:: Listed records ::
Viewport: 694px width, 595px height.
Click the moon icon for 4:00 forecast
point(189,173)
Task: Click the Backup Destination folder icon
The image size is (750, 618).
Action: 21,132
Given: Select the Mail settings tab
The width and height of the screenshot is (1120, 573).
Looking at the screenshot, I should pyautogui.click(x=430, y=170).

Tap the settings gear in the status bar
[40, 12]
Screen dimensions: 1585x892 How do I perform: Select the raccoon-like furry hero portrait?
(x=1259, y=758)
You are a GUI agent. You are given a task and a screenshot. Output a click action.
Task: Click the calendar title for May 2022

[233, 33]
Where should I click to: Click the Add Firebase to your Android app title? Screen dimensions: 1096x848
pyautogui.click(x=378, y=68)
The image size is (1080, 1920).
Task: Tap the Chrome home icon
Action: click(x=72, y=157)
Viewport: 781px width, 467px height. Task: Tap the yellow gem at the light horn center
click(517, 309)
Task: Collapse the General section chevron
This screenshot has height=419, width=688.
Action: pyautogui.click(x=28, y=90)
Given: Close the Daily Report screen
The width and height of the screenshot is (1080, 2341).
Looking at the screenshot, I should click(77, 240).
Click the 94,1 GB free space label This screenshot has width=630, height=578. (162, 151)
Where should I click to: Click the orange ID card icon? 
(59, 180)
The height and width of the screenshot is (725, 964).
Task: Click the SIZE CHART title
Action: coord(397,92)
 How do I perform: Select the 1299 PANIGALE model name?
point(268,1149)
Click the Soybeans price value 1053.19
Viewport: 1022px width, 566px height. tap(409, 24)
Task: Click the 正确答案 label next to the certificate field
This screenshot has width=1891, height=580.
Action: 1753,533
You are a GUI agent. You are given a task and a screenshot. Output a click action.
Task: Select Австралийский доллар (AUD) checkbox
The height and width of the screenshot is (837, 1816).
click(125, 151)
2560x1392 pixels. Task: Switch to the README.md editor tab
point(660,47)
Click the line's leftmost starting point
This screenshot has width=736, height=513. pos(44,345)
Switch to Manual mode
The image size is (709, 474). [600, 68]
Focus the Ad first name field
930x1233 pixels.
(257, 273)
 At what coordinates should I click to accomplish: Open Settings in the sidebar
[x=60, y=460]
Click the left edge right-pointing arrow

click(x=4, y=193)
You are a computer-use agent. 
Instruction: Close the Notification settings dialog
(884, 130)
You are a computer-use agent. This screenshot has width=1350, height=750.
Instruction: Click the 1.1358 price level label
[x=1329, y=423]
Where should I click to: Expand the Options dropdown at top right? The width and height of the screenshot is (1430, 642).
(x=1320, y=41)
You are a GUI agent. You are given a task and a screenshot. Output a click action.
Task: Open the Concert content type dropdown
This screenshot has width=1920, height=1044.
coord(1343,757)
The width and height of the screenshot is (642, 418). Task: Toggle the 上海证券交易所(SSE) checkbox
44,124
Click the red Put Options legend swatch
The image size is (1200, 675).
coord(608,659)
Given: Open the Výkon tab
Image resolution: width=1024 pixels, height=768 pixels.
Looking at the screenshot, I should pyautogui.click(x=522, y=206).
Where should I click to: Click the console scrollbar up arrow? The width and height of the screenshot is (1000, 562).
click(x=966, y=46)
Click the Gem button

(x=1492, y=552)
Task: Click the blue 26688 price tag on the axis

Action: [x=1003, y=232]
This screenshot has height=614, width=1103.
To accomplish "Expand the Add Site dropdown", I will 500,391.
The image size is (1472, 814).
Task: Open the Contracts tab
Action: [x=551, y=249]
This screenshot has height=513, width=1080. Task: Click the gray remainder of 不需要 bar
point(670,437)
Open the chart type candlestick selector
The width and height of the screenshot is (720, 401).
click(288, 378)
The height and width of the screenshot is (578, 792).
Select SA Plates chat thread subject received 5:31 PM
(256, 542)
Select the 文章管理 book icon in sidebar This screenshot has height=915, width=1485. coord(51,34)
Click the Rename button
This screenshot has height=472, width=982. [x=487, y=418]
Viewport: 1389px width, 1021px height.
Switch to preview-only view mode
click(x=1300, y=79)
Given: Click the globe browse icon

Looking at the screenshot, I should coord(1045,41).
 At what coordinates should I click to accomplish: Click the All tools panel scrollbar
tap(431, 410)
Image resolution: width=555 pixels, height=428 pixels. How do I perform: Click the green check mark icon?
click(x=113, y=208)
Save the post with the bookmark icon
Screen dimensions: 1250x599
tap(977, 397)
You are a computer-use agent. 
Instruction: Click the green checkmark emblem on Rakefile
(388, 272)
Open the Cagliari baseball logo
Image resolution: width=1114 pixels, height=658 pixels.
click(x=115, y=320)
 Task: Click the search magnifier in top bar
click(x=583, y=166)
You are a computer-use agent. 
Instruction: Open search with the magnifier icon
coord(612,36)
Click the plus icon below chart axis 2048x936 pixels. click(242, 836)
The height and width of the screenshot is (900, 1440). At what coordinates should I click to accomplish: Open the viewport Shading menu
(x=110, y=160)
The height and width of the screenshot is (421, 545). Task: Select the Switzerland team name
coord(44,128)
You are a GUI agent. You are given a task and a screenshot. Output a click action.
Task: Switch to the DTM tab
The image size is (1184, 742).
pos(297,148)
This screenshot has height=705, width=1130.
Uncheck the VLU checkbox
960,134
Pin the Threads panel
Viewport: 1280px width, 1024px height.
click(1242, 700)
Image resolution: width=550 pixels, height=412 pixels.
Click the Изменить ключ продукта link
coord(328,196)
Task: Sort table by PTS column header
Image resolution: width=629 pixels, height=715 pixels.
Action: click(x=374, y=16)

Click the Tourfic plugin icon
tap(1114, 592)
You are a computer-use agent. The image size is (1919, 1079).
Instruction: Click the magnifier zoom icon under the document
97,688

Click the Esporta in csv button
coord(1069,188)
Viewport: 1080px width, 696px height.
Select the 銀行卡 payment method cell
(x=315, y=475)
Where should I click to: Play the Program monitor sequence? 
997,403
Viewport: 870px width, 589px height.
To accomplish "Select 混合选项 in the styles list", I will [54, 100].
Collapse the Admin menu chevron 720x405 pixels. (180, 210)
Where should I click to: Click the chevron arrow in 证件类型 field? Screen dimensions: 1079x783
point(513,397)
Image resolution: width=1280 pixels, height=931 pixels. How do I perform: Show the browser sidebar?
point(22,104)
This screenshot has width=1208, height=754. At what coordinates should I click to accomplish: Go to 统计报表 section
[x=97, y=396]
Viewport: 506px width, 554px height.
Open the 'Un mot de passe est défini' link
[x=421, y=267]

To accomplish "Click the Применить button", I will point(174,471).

:: What you need to do ::
Each line of the entries holding the string "type" should be found and copied.

:: Written response ::
Task: Open the Concert content type dropdown
Open the chart type candlestick selector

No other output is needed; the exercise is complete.